The ‘stables’ of surgical excellence and education that are seen throughout history are as a result of the great teachers who commanded, and demanded, status for the trainer. I have spoken to many people during my tenure as Director of the Faculty of Surgical Trainers (FST)– we all agree the Professors of departments today are measured by transactional means – success is defined by how many papers are produced by the department, the higher the impact value the better, and how much money the individual can attract in research grants. The professor of yesteryear is emeritus as the system has discharged them from the duties of education. My questions are ‘Who is taking charge of growing and educating the people in the unit of today?’ Who is taking charge of creating value though education? This is why it is vital an education equivalent of an academic professor is present in every speciality in every hospital. Someone needs to be appointed to look after the next generation – education is the mortar that holds the bricks of an organisation together, ensures succession and secures the future. Good education is an attractor. This applies not only to the surgical trainee but the whole team.

Gadamer believes that intentional raising of consciousness, engagement in dialogue, and arriving at new understandings require us to ethically assume responsibility for these – this is particularly important when we consider the sublime qualities required of a surgeon – communication, empathy, compassion, humility, and fallibility. This embodies ‘vidya’ and defines an educator. The educator is more than a trainer of skills, and a teacher of knowledge. A good educator heralds the last and most important transcendental step. We learn best within a safe and supportive social context – think of parenting and all that entails. Healthy communities of learning arise when clinicians who practice together form what is known as a community of learning and support an education strategy. Educators reinforce that successful knowledge-sharing that depends on human networks and relationships. To nurture and sustain a healthy community of learning, the system needs to recognise the imperative of a safe learning environment that is described by Amy Edmondson (Professor at Harvard Business school and author on psychological safety) as reflective. It cultivates trust, is open to possibilities, and deliberately honours vulnerability.

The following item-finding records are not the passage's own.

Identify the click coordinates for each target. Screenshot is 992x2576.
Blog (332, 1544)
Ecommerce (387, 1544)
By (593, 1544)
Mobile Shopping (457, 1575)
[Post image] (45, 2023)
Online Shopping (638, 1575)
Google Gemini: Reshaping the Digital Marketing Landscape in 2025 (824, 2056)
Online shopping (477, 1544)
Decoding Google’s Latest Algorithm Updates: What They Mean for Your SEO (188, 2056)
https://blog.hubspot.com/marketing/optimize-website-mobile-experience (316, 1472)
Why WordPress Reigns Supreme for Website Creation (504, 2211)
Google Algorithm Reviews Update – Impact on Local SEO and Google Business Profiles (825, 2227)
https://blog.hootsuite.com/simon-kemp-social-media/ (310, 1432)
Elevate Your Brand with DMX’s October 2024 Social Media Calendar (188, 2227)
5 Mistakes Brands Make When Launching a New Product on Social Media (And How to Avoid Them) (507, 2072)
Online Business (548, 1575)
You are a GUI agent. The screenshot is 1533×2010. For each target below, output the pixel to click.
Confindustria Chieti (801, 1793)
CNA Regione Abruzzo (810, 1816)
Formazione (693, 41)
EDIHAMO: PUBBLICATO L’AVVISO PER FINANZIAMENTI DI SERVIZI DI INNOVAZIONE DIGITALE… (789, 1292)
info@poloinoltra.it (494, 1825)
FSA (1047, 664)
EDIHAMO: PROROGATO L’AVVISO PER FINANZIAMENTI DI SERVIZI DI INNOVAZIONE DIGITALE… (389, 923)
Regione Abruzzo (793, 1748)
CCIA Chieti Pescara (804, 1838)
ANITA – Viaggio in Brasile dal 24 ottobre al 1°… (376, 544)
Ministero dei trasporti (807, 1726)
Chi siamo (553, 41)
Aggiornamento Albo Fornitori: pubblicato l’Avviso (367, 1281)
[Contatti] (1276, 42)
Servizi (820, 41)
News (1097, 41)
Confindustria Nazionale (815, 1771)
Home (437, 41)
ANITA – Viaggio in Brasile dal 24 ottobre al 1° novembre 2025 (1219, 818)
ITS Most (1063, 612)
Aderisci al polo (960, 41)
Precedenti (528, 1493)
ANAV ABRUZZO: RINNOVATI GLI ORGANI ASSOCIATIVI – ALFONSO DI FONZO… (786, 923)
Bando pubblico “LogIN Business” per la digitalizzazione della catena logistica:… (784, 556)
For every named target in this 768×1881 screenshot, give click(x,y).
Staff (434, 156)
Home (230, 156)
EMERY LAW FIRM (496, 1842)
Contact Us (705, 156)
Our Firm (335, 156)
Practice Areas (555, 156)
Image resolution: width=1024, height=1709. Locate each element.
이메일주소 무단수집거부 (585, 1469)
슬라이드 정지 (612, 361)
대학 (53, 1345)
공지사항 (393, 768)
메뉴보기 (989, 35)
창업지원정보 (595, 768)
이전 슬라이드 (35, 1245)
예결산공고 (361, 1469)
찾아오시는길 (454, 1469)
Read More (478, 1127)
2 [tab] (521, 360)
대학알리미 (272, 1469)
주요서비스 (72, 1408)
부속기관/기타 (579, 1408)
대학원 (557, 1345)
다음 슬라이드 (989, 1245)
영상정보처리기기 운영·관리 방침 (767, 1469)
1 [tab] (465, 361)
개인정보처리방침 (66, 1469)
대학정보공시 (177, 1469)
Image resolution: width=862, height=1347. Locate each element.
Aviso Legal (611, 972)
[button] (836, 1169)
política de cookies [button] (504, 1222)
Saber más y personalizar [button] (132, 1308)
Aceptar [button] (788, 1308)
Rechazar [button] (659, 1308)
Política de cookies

The operative word I note in the twenty-one years of reading Silver Scalpel Award citations is ‘nurture’. Whatever is derived from the trainees’ experience, training, environment, values and upbring deserves respect of that the individual. The ‘trainers’ duty is to role model and their function is much more holistic if not ethereal. The more authentic we can be as trainers, the healthier the relationship with trainee and the healthier our departments will be. As educators, and as parents, we have a duty to open the door to the possible. Learning itself is not something that occurs inside an individual; it grows within a community and flourishes in the relationships between its members; especially the trainer and the trainee. It is a journey, a gradual process of becoming. It is growing. Letting someone be. This is described by Peter Senge as ‘love’.